Deciphering the tangible spatio-temporal spread of a 25 years tuberculosis outbreak boosted by social determinants

Background. Outbreak strains are good candidates to look for intrinsic transmissibility as they are responsible for a large number of cases with sustained transmission. However, assessment of the success of long-lived outbreak strains has been flawed by the use of low-resolution typing methods and restricted geographical investigations. We now have the potential to address the nature of outbreak strains by combining large genomic datasets and phylodynamic approaches. Methods. We retrospectively sequenced the whole genome of representative samples assigned to an outbreak circulating in the Canary Islands (GC) since 1993; accounting for ~20% of local TB cases. We selected a panel of specific SNP markers to in-silico search for additional outbreak related sequences within publicly-available TB genomic data. Using this information we inferred the origin, spread and epidemiological parameters of the GC-outbreak. Findings. Our approach allowed us to accurately trace both the historical and recent dispersion of the strain. We evidenced its high success within the Canarian archipelago but found a limited expansion abroad. Estimation of epidemiological parameters from genomic data contradicts a distinct biology of the GC-strain. Interpretation. With the increasing availability of genomic data allowing for an accurate inference of strain spread and key epidemiological parameters, we can now revisit the link between Mycobacterium tuberculosis genotypes and transmission, as routinely done for SARS-CoV-2 variants of concern. We show that the success of the GC-strain is better explained by social determinants rather than intrinsically higher bacterial transmissibility. Our approach can be used to trace and characterize strains of interest worldwide.

Raw data:
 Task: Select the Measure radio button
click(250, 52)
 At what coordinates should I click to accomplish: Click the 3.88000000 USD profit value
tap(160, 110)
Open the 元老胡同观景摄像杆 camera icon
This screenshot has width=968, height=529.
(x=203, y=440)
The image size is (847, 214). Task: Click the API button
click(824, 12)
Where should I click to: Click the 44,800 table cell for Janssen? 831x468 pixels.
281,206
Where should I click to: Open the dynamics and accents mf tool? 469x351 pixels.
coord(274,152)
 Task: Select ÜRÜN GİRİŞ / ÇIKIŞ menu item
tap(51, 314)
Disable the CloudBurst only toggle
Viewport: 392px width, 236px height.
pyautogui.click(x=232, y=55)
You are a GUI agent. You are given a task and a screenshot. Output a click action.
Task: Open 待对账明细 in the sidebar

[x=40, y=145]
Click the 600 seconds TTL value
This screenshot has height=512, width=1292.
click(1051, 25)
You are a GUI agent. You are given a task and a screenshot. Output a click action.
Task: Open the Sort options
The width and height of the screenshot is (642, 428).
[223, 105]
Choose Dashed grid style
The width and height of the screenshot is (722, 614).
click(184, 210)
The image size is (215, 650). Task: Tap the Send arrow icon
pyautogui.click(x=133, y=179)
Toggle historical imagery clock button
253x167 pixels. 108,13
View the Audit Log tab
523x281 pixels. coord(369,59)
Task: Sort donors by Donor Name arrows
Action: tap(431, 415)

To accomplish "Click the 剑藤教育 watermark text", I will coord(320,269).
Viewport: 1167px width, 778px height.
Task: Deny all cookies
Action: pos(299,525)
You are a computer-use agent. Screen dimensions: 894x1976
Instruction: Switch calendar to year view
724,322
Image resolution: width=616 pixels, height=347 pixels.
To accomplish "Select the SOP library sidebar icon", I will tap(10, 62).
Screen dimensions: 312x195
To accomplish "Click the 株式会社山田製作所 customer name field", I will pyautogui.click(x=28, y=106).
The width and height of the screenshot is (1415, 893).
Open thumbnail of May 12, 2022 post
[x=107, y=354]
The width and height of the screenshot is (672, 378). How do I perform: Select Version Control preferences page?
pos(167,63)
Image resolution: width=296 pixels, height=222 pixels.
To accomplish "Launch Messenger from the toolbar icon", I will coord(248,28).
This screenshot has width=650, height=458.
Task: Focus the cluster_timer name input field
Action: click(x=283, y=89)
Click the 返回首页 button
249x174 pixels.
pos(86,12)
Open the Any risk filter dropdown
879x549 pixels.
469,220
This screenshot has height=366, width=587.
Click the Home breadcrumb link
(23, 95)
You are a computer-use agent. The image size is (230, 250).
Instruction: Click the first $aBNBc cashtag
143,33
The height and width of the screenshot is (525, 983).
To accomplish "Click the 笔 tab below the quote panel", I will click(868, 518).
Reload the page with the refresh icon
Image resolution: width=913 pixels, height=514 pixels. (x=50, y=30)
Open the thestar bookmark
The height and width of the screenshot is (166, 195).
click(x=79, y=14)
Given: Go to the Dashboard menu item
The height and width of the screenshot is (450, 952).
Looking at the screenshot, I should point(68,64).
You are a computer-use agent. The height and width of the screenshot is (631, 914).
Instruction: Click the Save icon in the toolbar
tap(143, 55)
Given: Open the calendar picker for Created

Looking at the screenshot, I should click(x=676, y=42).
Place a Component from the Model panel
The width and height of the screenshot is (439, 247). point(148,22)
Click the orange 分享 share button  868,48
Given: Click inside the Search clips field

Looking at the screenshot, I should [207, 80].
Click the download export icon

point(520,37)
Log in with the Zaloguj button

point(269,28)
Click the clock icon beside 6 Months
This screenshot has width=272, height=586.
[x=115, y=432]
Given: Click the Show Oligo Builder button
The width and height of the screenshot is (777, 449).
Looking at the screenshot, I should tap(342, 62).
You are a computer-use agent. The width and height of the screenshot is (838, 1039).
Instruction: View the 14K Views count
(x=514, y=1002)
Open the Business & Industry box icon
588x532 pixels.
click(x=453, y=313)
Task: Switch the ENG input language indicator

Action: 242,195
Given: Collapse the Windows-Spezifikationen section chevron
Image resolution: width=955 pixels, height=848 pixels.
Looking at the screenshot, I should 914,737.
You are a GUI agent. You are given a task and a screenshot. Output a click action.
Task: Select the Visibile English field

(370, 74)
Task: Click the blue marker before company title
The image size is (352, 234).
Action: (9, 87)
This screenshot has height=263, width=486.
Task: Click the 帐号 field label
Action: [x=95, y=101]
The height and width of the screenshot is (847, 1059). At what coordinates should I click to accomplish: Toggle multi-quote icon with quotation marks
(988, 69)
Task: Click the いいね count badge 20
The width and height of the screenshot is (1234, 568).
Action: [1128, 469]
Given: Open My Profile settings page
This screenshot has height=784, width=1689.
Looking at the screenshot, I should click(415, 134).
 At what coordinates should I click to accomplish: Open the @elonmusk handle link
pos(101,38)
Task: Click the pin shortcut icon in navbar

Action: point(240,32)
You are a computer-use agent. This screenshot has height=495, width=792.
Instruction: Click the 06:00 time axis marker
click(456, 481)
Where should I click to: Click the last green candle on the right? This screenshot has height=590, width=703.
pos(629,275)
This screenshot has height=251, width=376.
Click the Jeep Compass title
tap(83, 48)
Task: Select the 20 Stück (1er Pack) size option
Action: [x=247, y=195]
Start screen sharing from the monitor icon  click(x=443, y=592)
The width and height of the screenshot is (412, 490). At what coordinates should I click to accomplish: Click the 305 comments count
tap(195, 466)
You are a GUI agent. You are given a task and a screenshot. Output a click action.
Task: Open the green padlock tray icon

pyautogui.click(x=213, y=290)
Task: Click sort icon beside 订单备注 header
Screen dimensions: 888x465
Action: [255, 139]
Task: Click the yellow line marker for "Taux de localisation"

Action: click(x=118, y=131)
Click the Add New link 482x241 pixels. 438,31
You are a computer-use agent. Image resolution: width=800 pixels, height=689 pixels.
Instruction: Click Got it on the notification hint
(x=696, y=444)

Instructions:
(a) In the tuberculosis outbreak abstract, since what year has the outbreak been circulating in the Canary Islands?
(b) Translate this sentence from the tuberculosis outbreak abstract into Spanish: "We evidenced its high success within the Canarian archipelago but found a limited expansion abroad."
The items come from a separate source.

Activity answers:
(a) Since 1993.

(b) Evidenciamos su gran éxito dentro del archipiélago canario, pero encontramos una expansión limitada en el extranjero.